Im  Alten Testament träumt Josef (Gen 37, 8ff), dass er und seine Brüder Garben binden und dass die Garben seiner Geschwister sich vor seinen Garben verneigen. In einem anderen Traum verneigt sich Sonne und Mond vor ihm. Er erzählt diese Träume seinen Brüdern, die daraufhin offensichtlich Angst bekommen, dass diese Träume wahr werden könnten und Josef, einer der jüngeren Brüder, zu jemand werden könnte, den sie verehren müssten. Daher beschließen sie, ihn zu töten, was misslingt.

Josef scheinen Träume vertraut zu sein, er weiß um ihre Bedeutung, ihren Gehalt, denn er legt auch Träume aus. (Gen 40). Träume zu deuten ist eine Gabe Gottes. Es wird bekannt, das Josef diese Gabe hat und der Pharao holt ihn, um seine Träume zu deuten (Gen 41).
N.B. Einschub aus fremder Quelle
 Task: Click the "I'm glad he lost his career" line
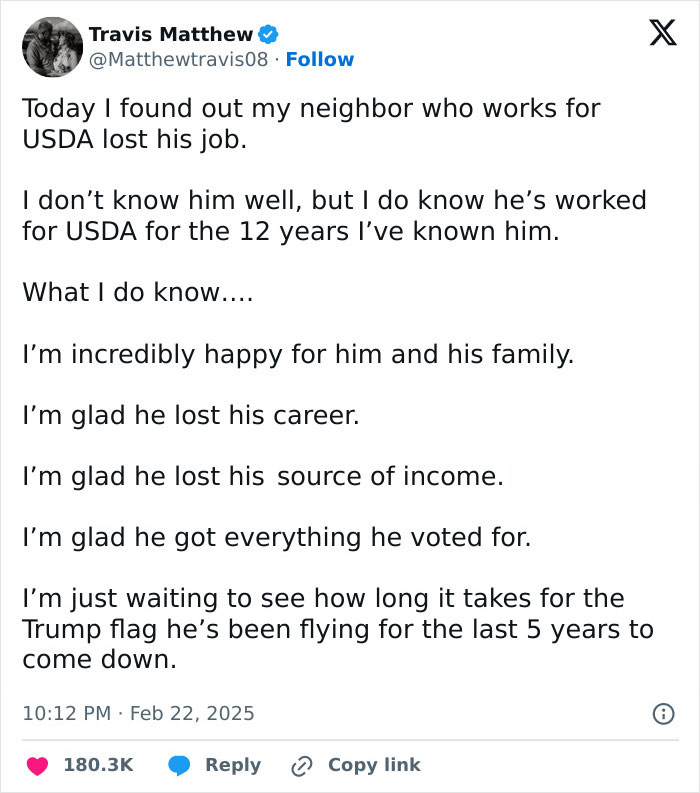190,415
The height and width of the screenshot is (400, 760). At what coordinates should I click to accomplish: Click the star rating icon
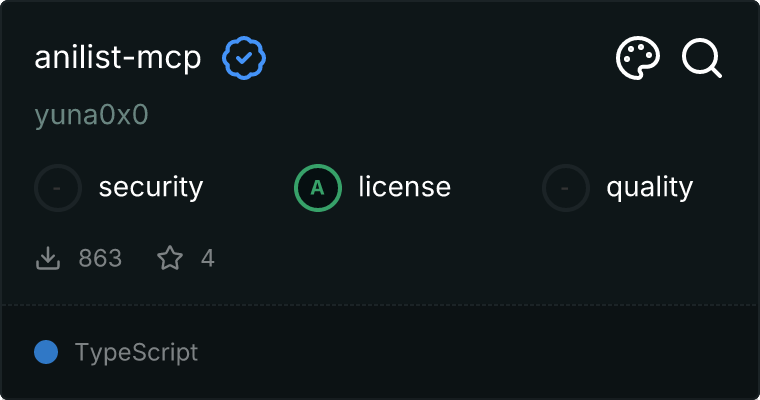pyautogui.click(x=170, y=259)
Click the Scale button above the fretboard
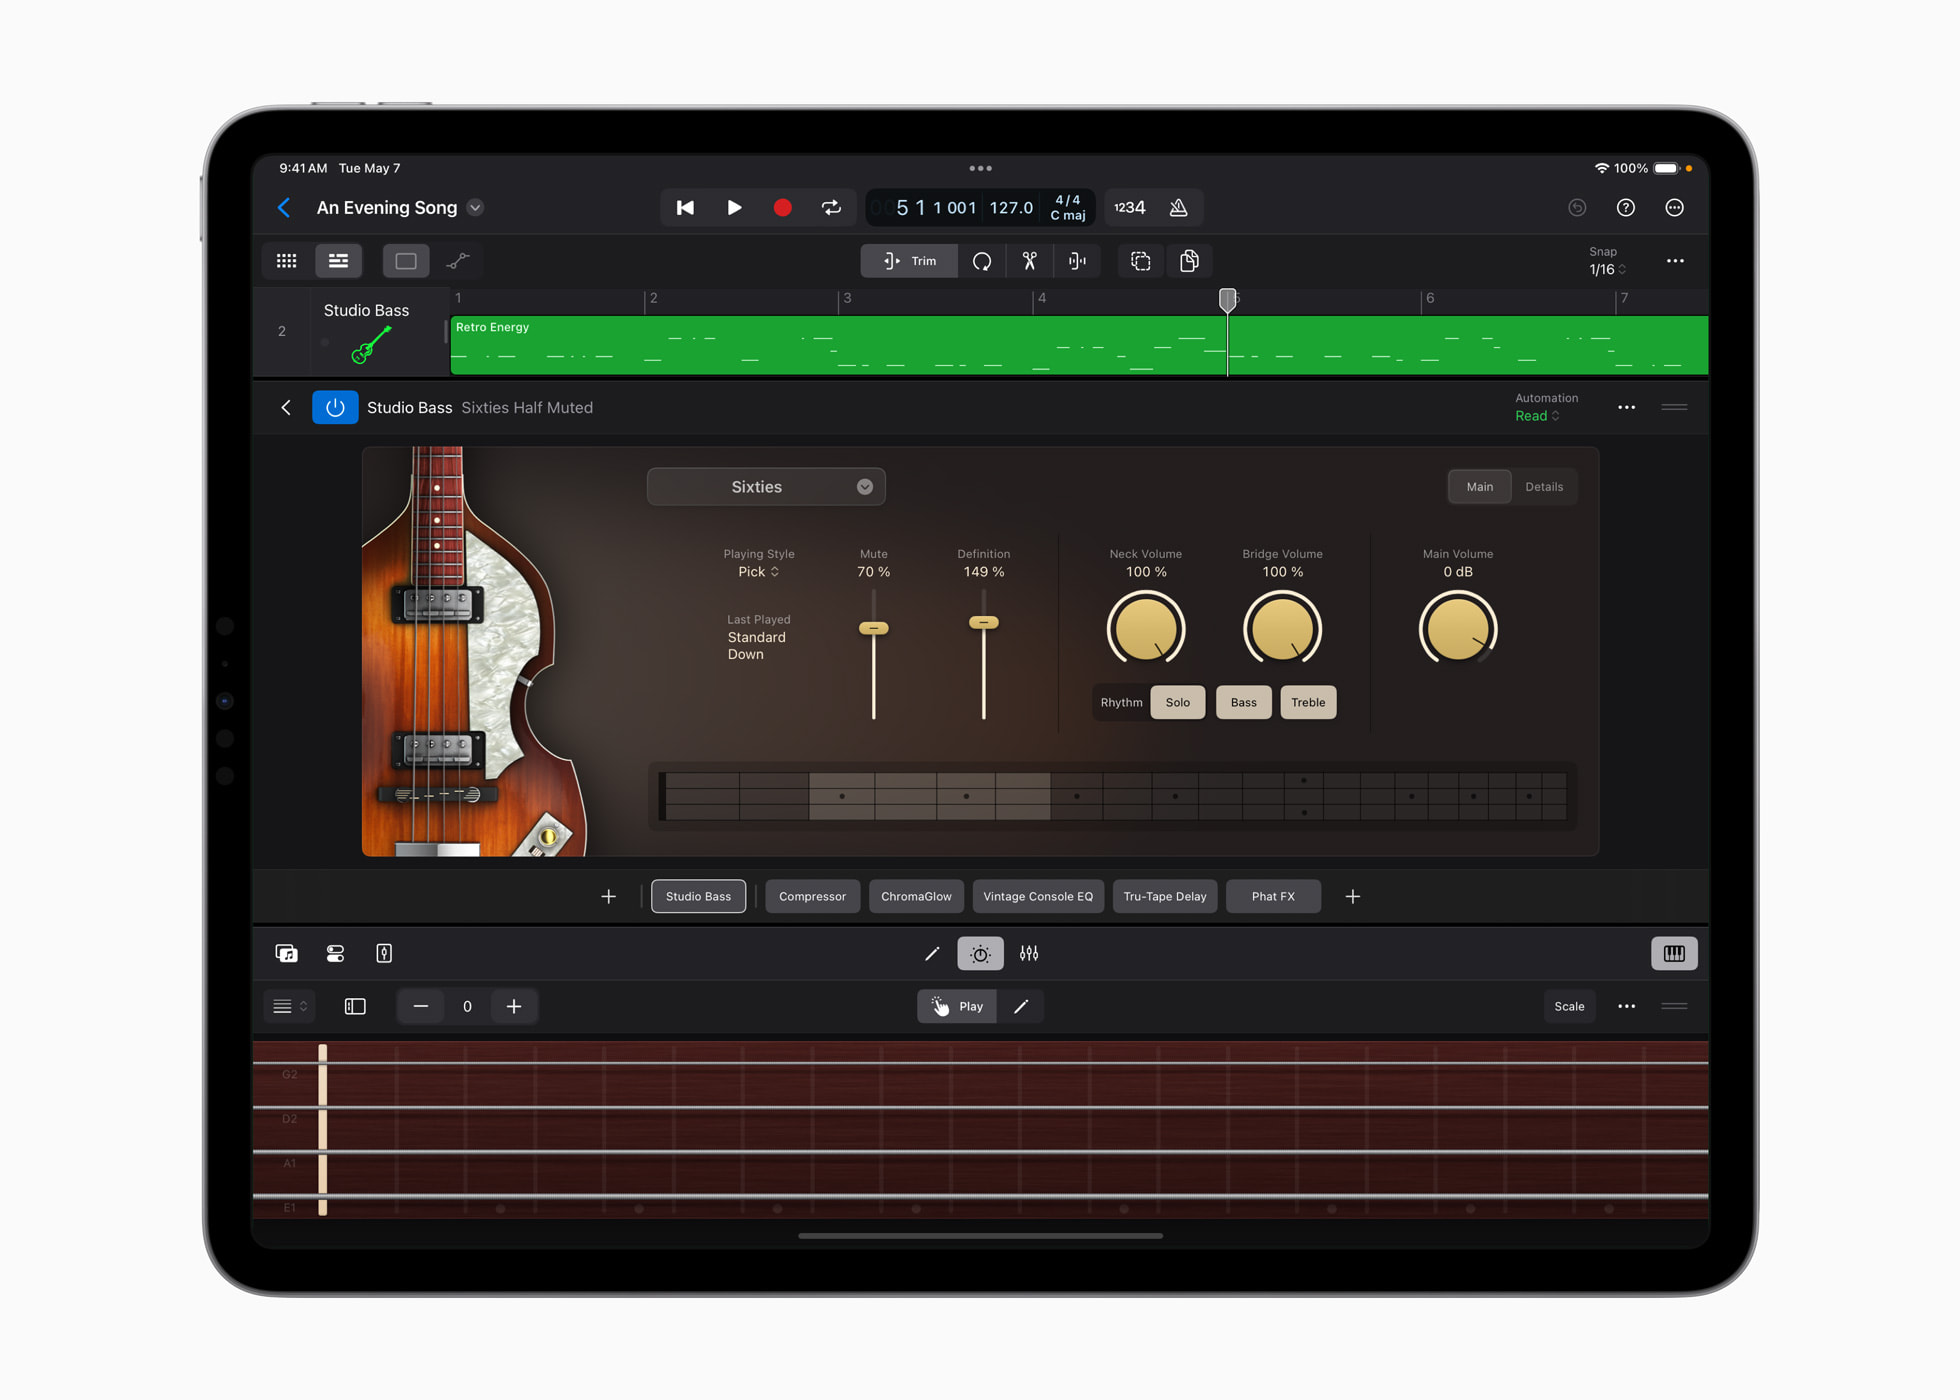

Aus den Traumerzählungen des Pharao liest Josef sieben gute und sieben schlechte Jahre heraus, die kommen würden. Diese Deutung ermöglicht voraussichtige Vorratsplanung.  Dafür kommt er zu Ehren.

Von diesen, in der Bibel berichteten Träumen kann man nicht sagen, dass sie „Schäume“ sind. Die Interpretationen der Träume von Josef werden Wirklichkeit. In Josefs Familie ist der lebendige Umgang mit Träumen verankert, denn auch sein Vater Jakob ist einer, dem sich die Wahrheit im Traum offenbart. Er sieht eine Leiter, die Himmel und Erde verbindet und die Engel steigen auf ihr auf und ab (Gen 28). Gott erscheint ihm und sagt ihm, dass er und seine Nachkommen, Land haben werden, dass die Erde, auf der er liege, ihm eines Tages gehören werde. Bisher besitzt er kein Land. Umherziehende Nomaden sind sie, Landbesitz sind ein wichtiges Ziel für ein Volk, das sesshaft werden will.


Sind Träume „Schäume“ oder haben sie eine Bedeutung? Die Doppeldeutigkeit von Träumen, dass sie trügen können oder Visionen in sich tragen, die nach Verwirklichung drängen, zeigt sich im Alten Testament. Als Josefs Brüder, Josefs als „Träumer“, als weltfremd abtun, kommt das abwertende Verständnis von Träumen zum Tragen. Wenn der Psalm 126,1 von den erlösten Gefangenen Zions als von denen spricht, „die sein werden, wie die Träumenden“ , dann hat sich ein großes Ziel, eine Vision, verwirklicht. Das Träumen ist positiv konnotiert.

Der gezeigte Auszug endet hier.